After spending halftime in the doghouse, Rosario came out for the second half determined to redeem himself. He caught a 21-yard pass during the first drive of the second half to set up a touchdown that gave the Bruins the 14-9 lead they could have at going into the locker room.
And then, with the game hanging in the balance late, he sprinted past Horton deep into Washington State territory, stretched out his right hand and corralled the pass that set up the game winner. It was the latest in a line of highlight-reel catches by Rosario, who said he's not really out to make SportsCenter every time he plays.
"I swear, I don’t try to do one-handed, it just happens sometimes," Rosario said. "Yeah, I have two hands.
During the play, I don’t think about it at all, I just try to catch the ball. The first thing that popped into my head is just to reach out for the ball and I caught it."
The play clearly changed the game. UCLA trailed, 25-20 at the time and took possession at its 29-yard line with 5:45 to play. After a three-yard run, Prince spotted the 6-foot-5 Rosario matched up one-on-one with the 5-10 Horton and lofted it deep his way. It was the same play that went for 41 yards in the first half.
"Nelson took it upon himself to make the play," Neuheisel said. "Nelson felt bad on that interception at the end of the first half that he didn’t knock the ball down and make sure they didn’t end up with the interception costing us points. So it was a terrific play and a huge turning point."
Rosario said he understood why the coaches were so upset with his effort on that interception and he and Tuiasosopo had made peace.

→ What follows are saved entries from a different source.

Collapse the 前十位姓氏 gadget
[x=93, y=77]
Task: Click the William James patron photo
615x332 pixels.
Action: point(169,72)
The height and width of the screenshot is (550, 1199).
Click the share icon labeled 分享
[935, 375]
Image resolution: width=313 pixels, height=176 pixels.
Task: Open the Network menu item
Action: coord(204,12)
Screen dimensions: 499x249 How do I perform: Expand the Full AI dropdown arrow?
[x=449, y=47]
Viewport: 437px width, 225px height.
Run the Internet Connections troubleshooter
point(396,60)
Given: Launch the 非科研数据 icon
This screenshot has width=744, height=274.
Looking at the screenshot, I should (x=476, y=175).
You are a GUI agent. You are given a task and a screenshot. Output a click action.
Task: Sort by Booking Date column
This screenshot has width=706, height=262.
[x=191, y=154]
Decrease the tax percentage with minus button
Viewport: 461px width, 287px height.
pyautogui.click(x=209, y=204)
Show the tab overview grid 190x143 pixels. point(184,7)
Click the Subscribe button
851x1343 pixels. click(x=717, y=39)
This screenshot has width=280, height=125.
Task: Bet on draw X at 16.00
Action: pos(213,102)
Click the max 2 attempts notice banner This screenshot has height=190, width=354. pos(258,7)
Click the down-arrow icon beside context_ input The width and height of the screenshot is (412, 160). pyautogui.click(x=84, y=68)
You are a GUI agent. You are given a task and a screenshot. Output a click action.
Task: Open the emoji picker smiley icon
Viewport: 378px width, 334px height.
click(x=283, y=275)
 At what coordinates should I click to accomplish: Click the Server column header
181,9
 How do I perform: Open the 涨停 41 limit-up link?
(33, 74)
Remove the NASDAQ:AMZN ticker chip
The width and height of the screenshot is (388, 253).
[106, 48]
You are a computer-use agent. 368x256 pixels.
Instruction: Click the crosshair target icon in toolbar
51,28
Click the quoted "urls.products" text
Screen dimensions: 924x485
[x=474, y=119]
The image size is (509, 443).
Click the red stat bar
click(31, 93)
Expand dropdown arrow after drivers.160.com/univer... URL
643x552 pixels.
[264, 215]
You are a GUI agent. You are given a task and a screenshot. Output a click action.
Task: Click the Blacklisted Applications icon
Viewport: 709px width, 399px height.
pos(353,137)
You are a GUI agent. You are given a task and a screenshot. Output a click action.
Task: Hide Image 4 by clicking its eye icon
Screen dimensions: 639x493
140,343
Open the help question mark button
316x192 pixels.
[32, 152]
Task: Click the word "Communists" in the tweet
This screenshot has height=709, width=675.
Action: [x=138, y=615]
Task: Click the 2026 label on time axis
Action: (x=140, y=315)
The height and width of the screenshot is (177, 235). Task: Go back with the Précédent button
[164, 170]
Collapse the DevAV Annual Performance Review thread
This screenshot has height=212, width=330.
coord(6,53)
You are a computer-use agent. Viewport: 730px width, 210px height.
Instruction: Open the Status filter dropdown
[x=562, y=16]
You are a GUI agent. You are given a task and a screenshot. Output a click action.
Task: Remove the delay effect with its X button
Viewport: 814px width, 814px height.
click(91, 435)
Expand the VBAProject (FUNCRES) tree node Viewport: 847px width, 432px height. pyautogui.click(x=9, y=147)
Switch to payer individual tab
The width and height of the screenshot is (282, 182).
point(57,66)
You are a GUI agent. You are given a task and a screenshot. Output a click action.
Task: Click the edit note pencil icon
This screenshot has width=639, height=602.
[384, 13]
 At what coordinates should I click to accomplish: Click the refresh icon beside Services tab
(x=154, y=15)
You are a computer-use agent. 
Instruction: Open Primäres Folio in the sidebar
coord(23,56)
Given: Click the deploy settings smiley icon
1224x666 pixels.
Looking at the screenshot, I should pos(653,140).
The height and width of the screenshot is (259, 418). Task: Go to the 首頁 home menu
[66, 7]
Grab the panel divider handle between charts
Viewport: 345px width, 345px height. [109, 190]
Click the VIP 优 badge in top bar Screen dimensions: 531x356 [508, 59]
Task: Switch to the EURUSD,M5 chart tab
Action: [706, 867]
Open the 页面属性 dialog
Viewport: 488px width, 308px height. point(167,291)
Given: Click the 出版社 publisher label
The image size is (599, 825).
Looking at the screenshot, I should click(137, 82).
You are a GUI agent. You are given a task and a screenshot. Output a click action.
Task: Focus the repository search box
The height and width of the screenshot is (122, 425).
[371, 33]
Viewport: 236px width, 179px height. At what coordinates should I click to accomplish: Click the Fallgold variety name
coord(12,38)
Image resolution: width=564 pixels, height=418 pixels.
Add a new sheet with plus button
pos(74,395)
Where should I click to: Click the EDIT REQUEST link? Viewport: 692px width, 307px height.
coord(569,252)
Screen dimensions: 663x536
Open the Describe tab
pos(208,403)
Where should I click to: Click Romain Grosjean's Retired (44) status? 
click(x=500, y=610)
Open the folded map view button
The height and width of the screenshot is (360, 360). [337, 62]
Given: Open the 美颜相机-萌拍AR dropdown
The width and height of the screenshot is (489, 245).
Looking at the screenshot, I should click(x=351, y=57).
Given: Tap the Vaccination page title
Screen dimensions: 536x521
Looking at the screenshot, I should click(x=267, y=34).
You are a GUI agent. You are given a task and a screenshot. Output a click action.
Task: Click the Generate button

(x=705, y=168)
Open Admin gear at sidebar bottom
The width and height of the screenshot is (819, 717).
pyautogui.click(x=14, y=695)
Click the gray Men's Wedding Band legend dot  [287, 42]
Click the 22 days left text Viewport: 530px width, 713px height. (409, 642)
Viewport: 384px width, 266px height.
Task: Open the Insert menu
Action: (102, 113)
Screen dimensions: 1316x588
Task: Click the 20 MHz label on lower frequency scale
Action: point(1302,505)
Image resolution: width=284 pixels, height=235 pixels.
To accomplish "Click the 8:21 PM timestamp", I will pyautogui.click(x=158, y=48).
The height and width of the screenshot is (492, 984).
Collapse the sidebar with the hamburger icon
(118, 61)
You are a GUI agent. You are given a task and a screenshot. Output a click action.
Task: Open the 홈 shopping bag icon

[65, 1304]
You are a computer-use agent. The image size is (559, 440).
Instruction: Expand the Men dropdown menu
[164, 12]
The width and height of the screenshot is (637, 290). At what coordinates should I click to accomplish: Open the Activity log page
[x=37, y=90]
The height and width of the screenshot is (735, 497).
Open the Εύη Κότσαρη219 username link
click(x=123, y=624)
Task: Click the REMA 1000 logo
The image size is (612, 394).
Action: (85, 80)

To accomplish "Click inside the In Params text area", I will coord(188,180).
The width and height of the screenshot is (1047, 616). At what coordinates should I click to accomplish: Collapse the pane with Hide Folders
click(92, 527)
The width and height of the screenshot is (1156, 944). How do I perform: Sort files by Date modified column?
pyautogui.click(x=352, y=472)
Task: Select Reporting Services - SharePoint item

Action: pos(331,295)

"Just a disagreement," he said. "Nothing serious. We just had some words and we made up, we’re fine."
Now it remains to be seen if Rosario can continue to play with that same fire. He leads the team with 26 catches for 480 yards -- more than double any other UCLA receiver in either category -- but earlier this week Johnson acknowledged the team might not be getting all it can out of Rosario.
He said the interception play Saturday was an example of that, but that his second-half turnaround was a good sign.
"He was big late and he was big when we needed him most," said Johnson, who is also the receivers coach. "He made plays in that last drive when we had to get that touchdown. He played the way he’s capable of playing and that’s what we need Nelson to be."